→ Tasks and exercises
[1] Write out the post about SIMD primops word for word, from "It would be" to "SSE/AVX at all!)".
[2] In the post about SIMD primops, what does GHC.Prim seem to be?
===== Text section =====
Can we have more SIMD primops, corresponding to the untapped AVX etc. instructions?
GHC.Prim contains a good couple of vectorised instructions, which can be used by libraries for generating nice fast e.g. sums of floating-point vectors.
However, several instructions that modern processors could vectorise are missing there. In particular, I would like to be able to use the VPSLLVD...VPSRAVD shifting operations, and at some point perhaps VPMAXSQ...VPMINUQ maximum/minimum operations.
It would be great if corresponding primops could be added. Else I would like to know – where is this stuff even defined? GHC.Prim as such seems to be merely an automatically-generated dummy module, mostly for Haddock.
(On the other hand, I find it also a bit strange that there are primops for integer division, which is apparently not supported by SSE/AVX at all!)
===== Provided data =====
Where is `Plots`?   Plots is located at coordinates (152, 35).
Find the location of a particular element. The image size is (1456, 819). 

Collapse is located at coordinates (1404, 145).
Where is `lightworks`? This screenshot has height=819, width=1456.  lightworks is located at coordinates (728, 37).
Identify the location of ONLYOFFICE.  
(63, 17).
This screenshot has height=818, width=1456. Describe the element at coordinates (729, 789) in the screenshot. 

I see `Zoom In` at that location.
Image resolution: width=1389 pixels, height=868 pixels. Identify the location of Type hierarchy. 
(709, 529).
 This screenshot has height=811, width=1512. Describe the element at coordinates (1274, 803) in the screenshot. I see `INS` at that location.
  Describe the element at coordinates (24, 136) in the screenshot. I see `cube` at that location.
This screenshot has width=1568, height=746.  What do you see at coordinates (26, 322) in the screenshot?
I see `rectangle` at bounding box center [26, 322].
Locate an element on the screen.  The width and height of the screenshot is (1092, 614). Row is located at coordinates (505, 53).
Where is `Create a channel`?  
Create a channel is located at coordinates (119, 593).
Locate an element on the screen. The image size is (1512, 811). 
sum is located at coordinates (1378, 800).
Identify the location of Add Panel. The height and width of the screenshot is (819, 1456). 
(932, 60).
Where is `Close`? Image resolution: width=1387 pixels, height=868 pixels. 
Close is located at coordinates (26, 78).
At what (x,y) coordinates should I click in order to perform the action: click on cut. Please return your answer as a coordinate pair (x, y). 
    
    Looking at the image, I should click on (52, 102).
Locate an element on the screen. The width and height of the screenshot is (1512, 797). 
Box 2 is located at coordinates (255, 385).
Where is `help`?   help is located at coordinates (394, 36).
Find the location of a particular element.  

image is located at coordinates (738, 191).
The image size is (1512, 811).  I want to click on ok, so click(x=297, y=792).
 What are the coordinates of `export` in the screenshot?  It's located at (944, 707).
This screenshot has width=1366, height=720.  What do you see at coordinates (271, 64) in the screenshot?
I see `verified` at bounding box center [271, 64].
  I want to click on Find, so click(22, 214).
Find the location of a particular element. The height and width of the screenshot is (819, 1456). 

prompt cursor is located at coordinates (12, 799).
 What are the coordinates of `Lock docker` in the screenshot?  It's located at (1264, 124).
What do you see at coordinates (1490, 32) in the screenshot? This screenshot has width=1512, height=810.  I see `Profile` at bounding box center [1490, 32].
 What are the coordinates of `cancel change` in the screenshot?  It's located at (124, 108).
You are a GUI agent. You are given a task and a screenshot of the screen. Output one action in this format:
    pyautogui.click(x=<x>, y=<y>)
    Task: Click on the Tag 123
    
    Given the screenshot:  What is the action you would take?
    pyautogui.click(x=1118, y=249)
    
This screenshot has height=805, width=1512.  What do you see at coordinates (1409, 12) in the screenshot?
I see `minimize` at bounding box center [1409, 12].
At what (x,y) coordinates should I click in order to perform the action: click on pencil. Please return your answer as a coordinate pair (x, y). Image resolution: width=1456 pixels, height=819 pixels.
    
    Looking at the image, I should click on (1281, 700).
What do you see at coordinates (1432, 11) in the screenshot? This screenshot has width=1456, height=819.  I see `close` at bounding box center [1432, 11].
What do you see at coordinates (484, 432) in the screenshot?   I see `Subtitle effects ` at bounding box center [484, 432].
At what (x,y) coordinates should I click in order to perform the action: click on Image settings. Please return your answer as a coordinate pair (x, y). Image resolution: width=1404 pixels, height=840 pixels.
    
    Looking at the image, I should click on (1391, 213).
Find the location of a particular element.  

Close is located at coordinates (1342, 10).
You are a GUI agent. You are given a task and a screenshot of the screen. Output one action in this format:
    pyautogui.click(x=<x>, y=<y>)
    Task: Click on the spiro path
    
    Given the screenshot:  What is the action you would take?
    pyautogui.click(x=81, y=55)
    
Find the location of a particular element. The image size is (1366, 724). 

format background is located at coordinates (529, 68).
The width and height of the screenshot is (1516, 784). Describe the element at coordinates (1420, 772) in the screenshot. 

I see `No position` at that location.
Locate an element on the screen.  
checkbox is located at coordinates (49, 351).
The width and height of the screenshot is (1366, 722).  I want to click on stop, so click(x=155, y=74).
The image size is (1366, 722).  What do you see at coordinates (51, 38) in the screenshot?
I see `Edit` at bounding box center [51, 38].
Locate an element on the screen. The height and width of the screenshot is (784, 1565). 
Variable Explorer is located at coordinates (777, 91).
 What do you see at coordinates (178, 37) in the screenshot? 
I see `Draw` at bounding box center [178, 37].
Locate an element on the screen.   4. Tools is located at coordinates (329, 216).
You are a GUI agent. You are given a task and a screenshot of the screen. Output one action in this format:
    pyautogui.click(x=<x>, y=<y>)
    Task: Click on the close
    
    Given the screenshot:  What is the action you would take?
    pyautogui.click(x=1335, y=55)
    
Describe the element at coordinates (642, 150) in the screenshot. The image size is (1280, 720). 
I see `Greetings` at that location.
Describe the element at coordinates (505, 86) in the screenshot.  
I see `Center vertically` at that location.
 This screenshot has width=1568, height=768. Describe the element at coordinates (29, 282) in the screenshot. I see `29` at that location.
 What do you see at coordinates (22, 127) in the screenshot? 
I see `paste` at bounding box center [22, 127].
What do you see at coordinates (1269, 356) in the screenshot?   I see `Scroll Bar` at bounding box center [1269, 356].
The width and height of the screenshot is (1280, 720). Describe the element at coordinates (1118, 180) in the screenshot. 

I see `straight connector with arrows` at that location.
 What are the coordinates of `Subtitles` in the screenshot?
=====
→ List of answers
[1]
It would be great if corresponding primops could be added. Else I would like to know – where is this stuff even defined? GHC.Prim as such seems to be merely an automatically-generated dummy module, mostly for Haddock.
(On the other hand, I find it also a bit strange that there are primops for integer division, which is apparently not supported by SSE/AVX at all!)

[2] It seems to be merely an automatically-generated dummy module, mostly for Haddock.